Natural language processing (NLP), the field of AI that involves parsing text for tasks including summarization and generation, is a fast-growing technology. According to a 2021 survey from John Snow Labs and Gradient Flow, 60% of tech leaders indicated that their NLP budgets grew by at least 10% compared to 2020, while a third said that their spending climbed by more than 30%. Fortune Business Insights pegged the NLP market at $16.53 billion in 2020.
Against this backdrop, Deepset, the startup behind the open source NLP framework Haystack, today announced that it raised $14 million in a Series A investment led by GV with participation from Harpoon Ventures, System.One, Lunar Ventures and Acequia Capital. The capital infusion arrived alongside Deepset Cloud, a new subscription product for building NLP-powered software.

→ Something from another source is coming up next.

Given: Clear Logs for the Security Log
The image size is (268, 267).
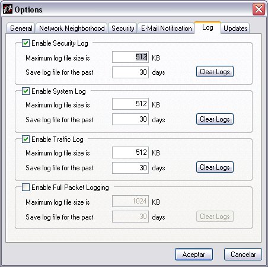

"Driven by [our] belief in open source, the Deepset team has … been contributing models and research outcomes to the open source NLP community [for years]," Rusic told TechCrunch via email. "Haystack, the company’s flagship open source product, was born out of the experiences, expertise and know-how gained while building NLP for large organizations and the need for a proper set of building blocks for scalable, API-driven NLP back-end applications."
CEO Milos Rusic co-founded Deepset with Malte Pietsch and Timo Möller in 2018. Pietsch and Möller -- who have data science backgrounds -- came from Plista, an adtech startup, where they worked on products including an AI-powered ad creation tool.

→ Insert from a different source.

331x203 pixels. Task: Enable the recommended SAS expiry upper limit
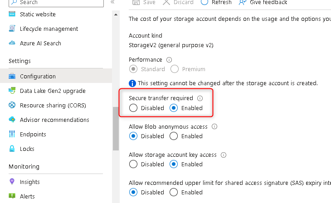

Haystack lets developers build pipelines for NLP use cases. Originally created for search applications, the framework can power engines that answer specific questions (e.g., "Why are startups moving to Berlin?") or sift through documents.
Haystack can also field "knowledge-based" searches that look for granular information on websites with a lot of data or internal wikis. Rusic says that Haystack has been used to automate risk management workflows at financial services companies, returning results for queries like "What is the business outlook?” and "How did revenues evolve in the past years?" Other organizations, like Alcatel-Lucent Enterprise, have leveraged Haystack to launch virtual assistants that recommend documents to field technicians.

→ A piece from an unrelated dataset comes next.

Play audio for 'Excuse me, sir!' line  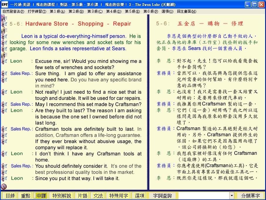tap(4, 61)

A screenshot of the Haystack interface. Image Credits: Haystack
According to Rusic, the goal with Haystack was to enable developers and product divisions to build modern, API-driven NLP apps successfully -- and quickly. He notes that, while it's often straightforward for a data science team to come up with a prototype, challenges can arise in transitioning from prototype to production. About 80% of AI projects -- including NLP projects -- never make it into production, according to a 2019 Gartner survey.
"[With Haystack,] development teams … are equipped with all the components to build a full-stack NLP application and are guided with the proper workflows … Modern NLP moves very fast, and it’s much easier to bridge the gap between the cutting-edge research and the actual production-ready technologies through open source," Rusic said. "[Prebuilt NLP systems] are the basis [for Haystack] and often provide great results in pipelines without additional training. Customization, if needed, happens with end users and experts who provide feedback by testing and using new iterations of a [system] or a pipeline."
But not every company chooses -- or wishes -- to go the DIY route. For those preferring a managed solution, there's the aforementioned Deepset Cloud, which supports customers across the NLP service lifecycle. The service starts with experimentation -- i.e., testing and evaluating an app, and adjusting it to a use case, and building a proof of concept -- and ends with labeling and monitoring the app in production.
"All NLP services that are developed [with Deepset Cloud] can be used in any end application, simply by integrating an API," Rusic said. "Example applications are NLP-driven enterprise search (think 'modern Google-like' search) and knowledge management."
With the new financing secured ($15.6 million in total), Deepset aims to translate its open source success -- thousands of organizations currently use Haystack -- into increased revenue. Rusic says that the 30-person, Berlin, Germany-based company was bootstrapped and break-even before raising its first funding round in 2021, and now has large enterprise customers including Airbus.
"[With the new funding,] we'll continue to build the open source Haystack NLP project — adding more features, making it even more straightforward for NLP-savvy back-end developers to create NLP services," Rusic said. "[We'll also] develop Deepset Cloud into a fully fledged enterprise software-as-a-service to build language-aware applications. This will include enabling more flexible workflows, more granular product lifecycle guidance, and offering essential and supplemental tools, like labeling and data integrations."